Work request »
Scan the records and identify every line in which the string "agent" occurs, then return those lines.
────────
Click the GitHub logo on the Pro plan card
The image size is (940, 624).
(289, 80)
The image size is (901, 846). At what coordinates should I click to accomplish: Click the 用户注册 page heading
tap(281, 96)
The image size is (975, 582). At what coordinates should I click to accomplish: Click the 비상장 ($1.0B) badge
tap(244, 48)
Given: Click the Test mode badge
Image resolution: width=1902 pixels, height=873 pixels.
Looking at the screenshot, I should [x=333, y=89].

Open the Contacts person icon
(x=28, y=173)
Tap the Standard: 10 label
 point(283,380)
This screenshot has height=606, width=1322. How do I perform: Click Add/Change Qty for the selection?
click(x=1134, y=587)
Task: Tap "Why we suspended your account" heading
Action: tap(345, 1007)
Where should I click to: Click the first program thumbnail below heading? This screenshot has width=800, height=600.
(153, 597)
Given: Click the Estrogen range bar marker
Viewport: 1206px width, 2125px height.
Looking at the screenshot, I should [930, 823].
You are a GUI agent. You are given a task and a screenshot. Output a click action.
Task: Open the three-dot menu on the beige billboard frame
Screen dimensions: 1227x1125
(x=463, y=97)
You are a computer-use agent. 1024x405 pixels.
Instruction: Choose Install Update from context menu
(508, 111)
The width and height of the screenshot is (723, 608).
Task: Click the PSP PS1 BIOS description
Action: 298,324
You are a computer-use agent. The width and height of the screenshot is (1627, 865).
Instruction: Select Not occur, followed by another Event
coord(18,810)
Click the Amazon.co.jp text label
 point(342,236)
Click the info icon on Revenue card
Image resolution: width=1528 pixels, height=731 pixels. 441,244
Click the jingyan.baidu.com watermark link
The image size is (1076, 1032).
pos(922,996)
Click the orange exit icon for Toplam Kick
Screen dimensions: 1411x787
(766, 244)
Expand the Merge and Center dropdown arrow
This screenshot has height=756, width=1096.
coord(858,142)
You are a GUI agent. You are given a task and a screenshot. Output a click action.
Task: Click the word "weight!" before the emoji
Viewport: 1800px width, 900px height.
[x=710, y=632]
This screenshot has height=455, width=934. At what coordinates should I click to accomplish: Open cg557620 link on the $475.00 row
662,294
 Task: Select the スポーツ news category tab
────────
Written answer »
You are a GUI agent. You are given a task and a screenshot. Output a click action.
You are a computer-use agent. 1024x405 pixels.
You are a computer-use agent. The width and height of the screenshot is (1627, 865).
You are a GUI agent. You are given a task and a screenshot. Output a click action.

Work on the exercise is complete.